WikiLeaks, a site known for anonymously publishing documents that leak secret information and thought to have published over 250,000 confidential U.S. diplomatic cables, was a victim of a week long DDoS attack. A DDoS (distributed denial-of-service) attack is one of the most aggressive peer-to-peer cyber-attacks around today. It’s a common method of sending a high volume permeation of incessant requests for outside communication to the target. When multiple compromised systems inundate the resources or bandwidth of a targeted system, DDoS happens. It denies service to the legitimate users of the targeted system, forcing it to shut down.

After over a week WikiLeaks has rebounded from the attack and is online again. AntiLeaks an anonymous group of computer hackers claimed responsibility for the nine-day attack. Claiming that WikiLeaks is a terrorist organization, AntiLeaks has said that the attacks will continue and widen. Someone claiming to be head of AntiLeaks said that the attacks were in protest over the impending decision by Ecuador to presumably grant Assange asylum. Antileaks claim to be a group of young adults who are United States citizens. Antileaks believe that Assange is leading a new brand of terrorists.

There have also been reports that the attacks were an attempt to halt the most recent WikiLeaks release of emails from hacked global intelligence firm Strafor, regarding anti-terrorist software produced by a company called TrapWire. According to leaked documents, TrapWire is discussed in numerous emails from Strafor. The emails were captured by hackers associated with the international collective of hactivists knows as Anonymous.

The TrapWire software is reportedly a unique, predictive system designed to detect patterns of logistical planning and pre-attack by terrorists and criminals. Former members of the United States Central Intelligence Agency founded TrapWire, but in the wake of the document release, the page outlining the link to the CIA was recently removed.

Release of the stolen documents sparked major worldwide concern about how data, which is meant to prevent terrorist from planning attacks, is being used by the U.S Government to secretly spy on civilians. “Trapwire is a comprehensive, secret, U.S. surveillance effort,” stated PC Magazine.

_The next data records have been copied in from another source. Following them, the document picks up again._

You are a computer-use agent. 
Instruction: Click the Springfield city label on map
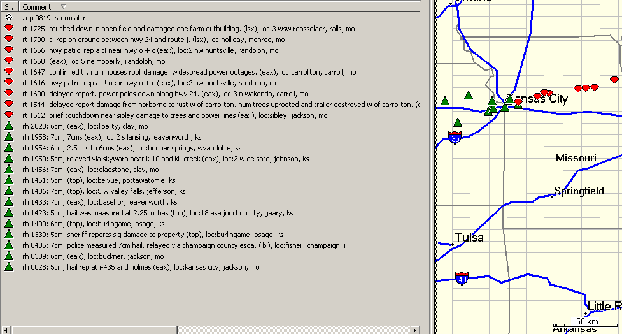click(x=579, y=191)
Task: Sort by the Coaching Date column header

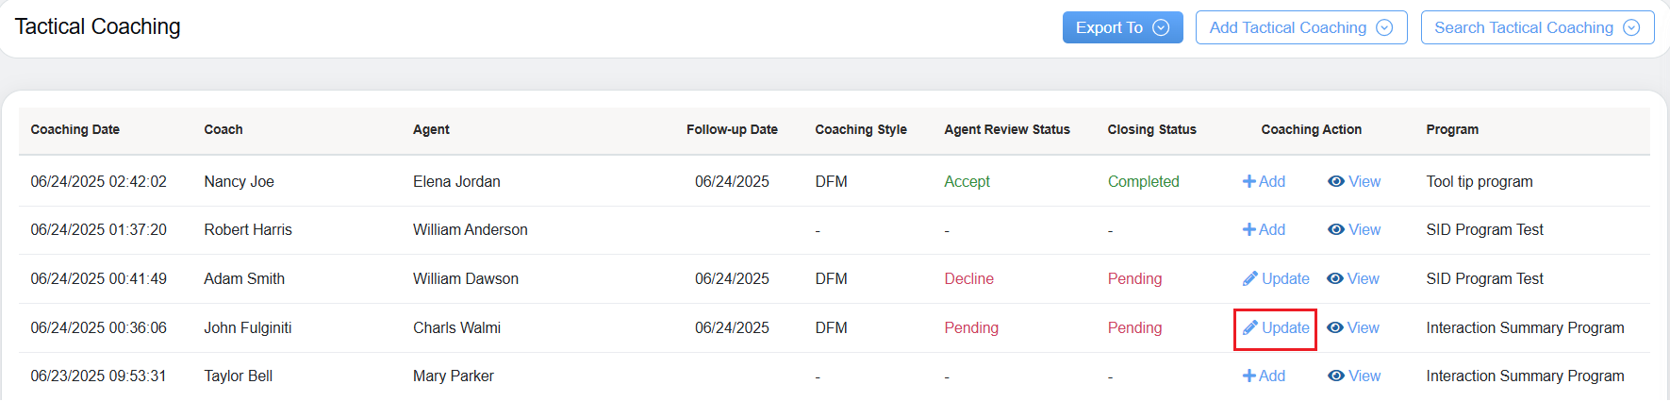Action: [x=75, y=130]
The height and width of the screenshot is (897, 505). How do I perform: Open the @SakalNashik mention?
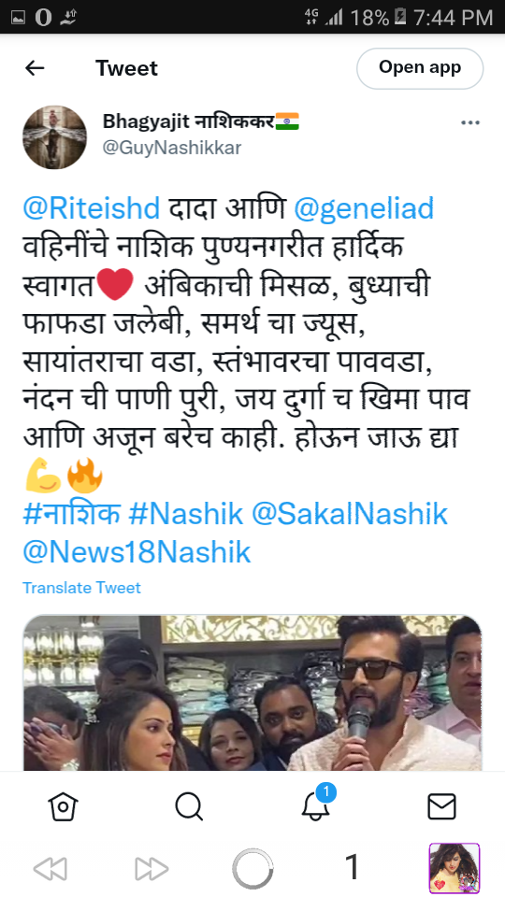pyautogui.click(x=349, y=514)
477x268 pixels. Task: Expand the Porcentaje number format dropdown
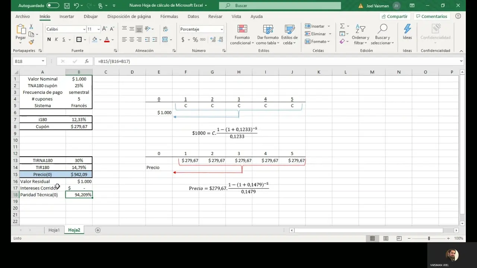222,29
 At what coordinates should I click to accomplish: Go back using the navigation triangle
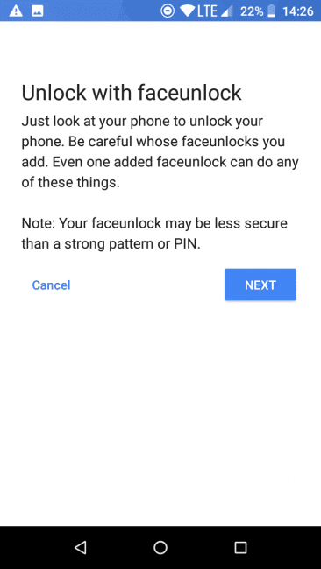point(80,547)
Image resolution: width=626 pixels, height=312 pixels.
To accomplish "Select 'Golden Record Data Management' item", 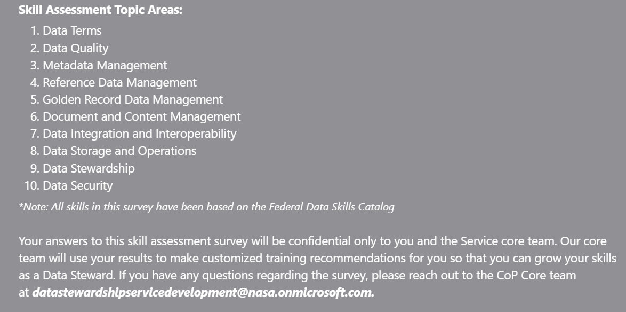I will tap(133, 99).
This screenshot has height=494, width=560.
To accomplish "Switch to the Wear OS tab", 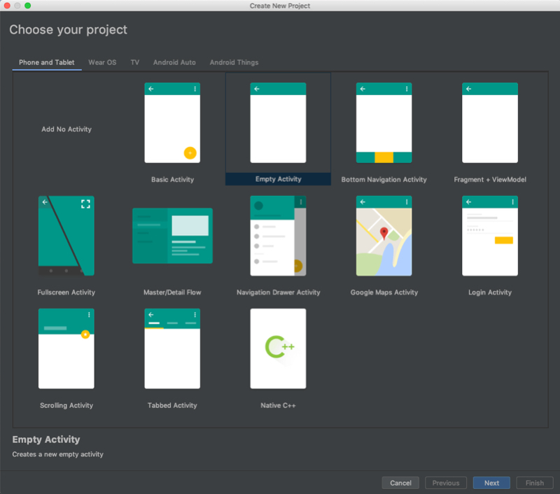I will [x=102, y=62].
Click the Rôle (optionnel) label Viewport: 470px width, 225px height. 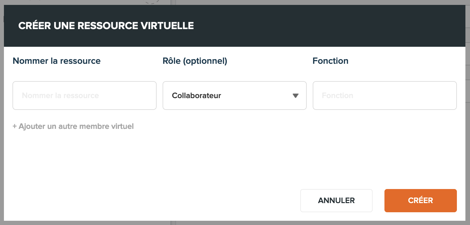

TrapWire denies these allegations. Its marketing materials say that it uses observations by security guards and video cameras to develop a multiple point description of people near a potential terrorist target. John Starlet who studies at the American Civil Liberties Union states that many companies try to use technology to find terrorists plots in a sea of information about ordinary, everyday activities.

WikiLeaks has since switched over to CloudFlare. It’s web engineers and web page builder response in making sure that the site was back up as soon as possible had Assange immediately posting a taunting message basically touting WikilLeaks survival and plans to continue to operate as it has.